Stalin Prize-Winning Chief Writer of Voice of America News

Cold War Radio Museum

The News Bureau room of the Office of War Information (OWI), November 1942, at about the same time Howard Fast started writing Voice of America newscasts. The photograph’s official caption said: “It is arranged much the same way as the city room of a daily newspaper. Here, war news of the world is disseminated. In the foreground, are editors’ desks handling such special services as trade press, women’s activities, and campaigns. The news desk is in the background.” Smith, Roger, photographer. Library of Congress Prints and Photographs Division Washington, D.C. 20540.

VOA logo, 2019.
Yankee Doodle Voice of America (VOA) signature tune reportedly proposed by VOA chief news writer (1942-1943) Howard Fast who later received the 1953 Stalin International Peace Prize.
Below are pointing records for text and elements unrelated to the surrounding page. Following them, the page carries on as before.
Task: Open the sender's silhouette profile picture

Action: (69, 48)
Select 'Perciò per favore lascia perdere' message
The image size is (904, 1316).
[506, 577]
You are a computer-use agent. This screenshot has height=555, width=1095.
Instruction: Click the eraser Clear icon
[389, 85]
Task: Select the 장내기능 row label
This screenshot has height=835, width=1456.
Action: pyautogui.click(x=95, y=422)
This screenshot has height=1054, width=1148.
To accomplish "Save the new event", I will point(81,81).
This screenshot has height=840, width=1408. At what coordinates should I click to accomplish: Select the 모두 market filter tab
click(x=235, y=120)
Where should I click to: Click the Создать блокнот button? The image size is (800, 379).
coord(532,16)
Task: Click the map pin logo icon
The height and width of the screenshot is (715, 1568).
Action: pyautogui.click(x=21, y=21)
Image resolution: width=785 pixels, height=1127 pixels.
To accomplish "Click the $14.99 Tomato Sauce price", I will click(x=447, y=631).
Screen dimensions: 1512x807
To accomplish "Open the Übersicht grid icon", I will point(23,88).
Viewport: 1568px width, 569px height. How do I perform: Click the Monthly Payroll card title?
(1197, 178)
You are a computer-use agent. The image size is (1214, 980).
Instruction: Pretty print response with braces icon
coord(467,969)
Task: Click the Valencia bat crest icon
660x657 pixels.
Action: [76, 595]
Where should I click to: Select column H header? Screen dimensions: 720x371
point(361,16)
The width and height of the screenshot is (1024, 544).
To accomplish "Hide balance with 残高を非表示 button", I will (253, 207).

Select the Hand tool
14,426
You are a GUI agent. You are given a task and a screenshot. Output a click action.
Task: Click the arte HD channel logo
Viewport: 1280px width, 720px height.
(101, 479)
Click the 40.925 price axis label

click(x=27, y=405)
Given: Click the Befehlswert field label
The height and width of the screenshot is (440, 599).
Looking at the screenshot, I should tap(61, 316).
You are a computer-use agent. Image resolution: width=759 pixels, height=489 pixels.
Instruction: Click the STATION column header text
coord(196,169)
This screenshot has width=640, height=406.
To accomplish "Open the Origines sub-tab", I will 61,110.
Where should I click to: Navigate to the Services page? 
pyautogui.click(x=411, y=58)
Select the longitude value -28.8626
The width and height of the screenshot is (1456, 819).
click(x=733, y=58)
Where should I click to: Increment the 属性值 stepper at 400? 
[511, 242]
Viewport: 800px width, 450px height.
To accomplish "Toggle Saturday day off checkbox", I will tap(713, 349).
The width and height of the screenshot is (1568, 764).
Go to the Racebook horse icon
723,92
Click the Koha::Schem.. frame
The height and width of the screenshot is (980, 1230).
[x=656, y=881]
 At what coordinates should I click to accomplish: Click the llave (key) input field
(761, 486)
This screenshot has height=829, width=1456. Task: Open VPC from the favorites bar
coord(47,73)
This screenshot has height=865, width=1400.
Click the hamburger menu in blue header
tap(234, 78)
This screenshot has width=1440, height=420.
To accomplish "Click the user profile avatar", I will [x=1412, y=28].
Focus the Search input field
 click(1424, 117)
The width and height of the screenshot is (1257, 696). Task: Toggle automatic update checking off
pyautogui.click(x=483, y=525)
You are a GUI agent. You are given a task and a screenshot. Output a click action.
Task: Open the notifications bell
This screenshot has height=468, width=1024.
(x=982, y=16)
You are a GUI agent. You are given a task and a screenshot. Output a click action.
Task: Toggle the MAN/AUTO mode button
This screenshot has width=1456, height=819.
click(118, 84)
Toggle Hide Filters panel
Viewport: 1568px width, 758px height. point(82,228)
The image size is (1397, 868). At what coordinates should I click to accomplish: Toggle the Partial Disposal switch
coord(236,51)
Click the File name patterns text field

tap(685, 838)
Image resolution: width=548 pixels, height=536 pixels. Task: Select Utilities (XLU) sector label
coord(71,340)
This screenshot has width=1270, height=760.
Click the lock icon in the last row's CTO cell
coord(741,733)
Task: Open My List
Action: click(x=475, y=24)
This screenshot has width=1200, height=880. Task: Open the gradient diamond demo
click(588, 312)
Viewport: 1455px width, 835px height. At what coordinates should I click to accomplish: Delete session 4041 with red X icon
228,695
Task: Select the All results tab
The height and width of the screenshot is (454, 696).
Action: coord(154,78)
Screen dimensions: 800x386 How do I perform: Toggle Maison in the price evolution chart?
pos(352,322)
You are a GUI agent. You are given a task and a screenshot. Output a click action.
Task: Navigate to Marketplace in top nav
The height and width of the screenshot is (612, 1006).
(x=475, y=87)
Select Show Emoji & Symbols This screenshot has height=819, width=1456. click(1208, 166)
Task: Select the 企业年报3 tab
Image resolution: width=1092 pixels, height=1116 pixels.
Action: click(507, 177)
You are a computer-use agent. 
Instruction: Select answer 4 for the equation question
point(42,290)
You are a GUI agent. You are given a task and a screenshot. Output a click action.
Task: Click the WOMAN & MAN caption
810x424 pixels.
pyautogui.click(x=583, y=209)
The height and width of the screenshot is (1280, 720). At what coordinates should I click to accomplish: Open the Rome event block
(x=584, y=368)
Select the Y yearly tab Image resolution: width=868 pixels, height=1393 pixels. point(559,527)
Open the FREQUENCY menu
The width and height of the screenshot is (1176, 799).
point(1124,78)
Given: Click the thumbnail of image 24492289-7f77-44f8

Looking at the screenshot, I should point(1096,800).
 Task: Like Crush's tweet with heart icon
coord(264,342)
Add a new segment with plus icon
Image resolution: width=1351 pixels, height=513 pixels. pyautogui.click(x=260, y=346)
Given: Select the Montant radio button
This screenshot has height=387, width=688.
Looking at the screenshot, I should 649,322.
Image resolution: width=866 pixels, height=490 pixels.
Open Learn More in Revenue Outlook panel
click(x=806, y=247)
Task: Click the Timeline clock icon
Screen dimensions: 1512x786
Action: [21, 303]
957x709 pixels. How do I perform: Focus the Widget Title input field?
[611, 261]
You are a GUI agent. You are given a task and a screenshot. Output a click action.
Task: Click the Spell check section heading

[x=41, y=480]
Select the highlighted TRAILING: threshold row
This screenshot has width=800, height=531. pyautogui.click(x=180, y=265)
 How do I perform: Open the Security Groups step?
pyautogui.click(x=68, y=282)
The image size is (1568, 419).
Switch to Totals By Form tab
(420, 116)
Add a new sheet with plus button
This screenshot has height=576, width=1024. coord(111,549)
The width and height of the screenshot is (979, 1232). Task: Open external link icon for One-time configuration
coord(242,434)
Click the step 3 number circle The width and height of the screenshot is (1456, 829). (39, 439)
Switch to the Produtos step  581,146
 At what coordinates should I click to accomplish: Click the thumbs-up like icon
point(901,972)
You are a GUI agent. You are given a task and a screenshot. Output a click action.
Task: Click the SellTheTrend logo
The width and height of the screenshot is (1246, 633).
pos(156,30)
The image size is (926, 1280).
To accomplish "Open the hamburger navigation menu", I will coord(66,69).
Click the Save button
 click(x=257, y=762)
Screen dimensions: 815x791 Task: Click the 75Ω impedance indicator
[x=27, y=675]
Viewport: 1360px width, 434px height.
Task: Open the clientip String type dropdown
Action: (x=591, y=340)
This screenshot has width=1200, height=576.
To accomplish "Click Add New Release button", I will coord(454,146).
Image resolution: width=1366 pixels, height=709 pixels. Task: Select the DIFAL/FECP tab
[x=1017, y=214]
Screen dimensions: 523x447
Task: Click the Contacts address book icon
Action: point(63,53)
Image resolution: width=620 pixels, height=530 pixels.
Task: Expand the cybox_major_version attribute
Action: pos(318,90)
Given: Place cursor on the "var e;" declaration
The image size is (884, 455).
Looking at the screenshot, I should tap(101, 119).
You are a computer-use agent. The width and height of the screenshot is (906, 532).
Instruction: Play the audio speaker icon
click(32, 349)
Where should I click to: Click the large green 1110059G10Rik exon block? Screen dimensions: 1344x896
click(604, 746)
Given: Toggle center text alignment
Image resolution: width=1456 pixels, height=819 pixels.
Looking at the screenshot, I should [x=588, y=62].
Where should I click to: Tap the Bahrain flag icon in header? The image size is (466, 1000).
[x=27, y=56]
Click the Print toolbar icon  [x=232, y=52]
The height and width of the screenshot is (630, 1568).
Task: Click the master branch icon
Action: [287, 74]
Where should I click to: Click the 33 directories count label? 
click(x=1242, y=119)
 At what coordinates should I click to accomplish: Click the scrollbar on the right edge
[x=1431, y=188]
 “I established contact at the Soviet embassy with people who spoke English and were willing to feed me important bits and pieces from their side of the wire. I had long ago, somewhat facetiously, suggested ‘Yankee Doodle’ as our musical signal, and now that silly little jingle was a power cue, a note of hope everywhere on earth…” 1

Howard Fast, 1953 Stalin Peace Prize winner, best-selling author, journalist, former Communist Party member and reporter for its newspaper The Daily Worker, decribing his role as the chief writer of Voice of America (VOA) radio news translated into multiple languages and rebroadcast for four hours daily to Europe through medium wave transmitters leased from the BBC in 1942-1943. Howard Fast, Being Red (Boston: Houghton Mifflin Company, 1990), pp. 18-19.

Notes:

  1. Howard Fast, Being Red (Boston: Houghton Mifflin Company, 1990), 18-19.